Problem details: Which of the lines below holds the string "beside"? Copy every line that does.

(Saved entries)
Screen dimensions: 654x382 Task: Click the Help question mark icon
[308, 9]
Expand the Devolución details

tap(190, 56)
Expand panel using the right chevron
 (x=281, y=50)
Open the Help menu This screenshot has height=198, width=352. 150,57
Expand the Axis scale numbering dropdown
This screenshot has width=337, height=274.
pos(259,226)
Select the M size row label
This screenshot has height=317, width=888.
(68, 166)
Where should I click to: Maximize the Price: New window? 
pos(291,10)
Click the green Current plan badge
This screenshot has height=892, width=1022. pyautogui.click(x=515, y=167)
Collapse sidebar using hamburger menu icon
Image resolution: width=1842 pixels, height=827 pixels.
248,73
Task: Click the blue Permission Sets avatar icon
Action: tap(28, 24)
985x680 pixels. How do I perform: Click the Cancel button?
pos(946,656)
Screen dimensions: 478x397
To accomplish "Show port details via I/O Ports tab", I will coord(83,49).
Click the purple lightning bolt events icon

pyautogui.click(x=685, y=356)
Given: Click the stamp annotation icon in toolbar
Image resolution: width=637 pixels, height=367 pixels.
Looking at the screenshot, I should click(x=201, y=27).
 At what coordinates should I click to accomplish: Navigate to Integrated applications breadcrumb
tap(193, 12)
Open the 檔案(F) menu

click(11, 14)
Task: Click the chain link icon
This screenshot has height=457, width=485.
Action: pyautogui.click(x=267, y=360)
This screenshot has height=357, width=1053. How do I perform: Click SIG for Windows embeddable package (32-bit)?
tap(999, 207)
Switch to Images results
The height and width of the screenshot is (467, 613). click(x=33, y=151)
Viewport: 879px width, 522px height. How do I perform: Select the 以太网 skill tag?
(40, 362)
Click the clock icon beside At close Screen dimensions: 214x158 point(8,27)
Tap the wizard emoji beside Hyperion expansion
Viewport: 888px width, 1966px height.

Answer for this exercise:
Click the clock icon beside At close Screen dimensions: 214x158 point(8,27)
Tap the wizard emoji beside Hyperion expansion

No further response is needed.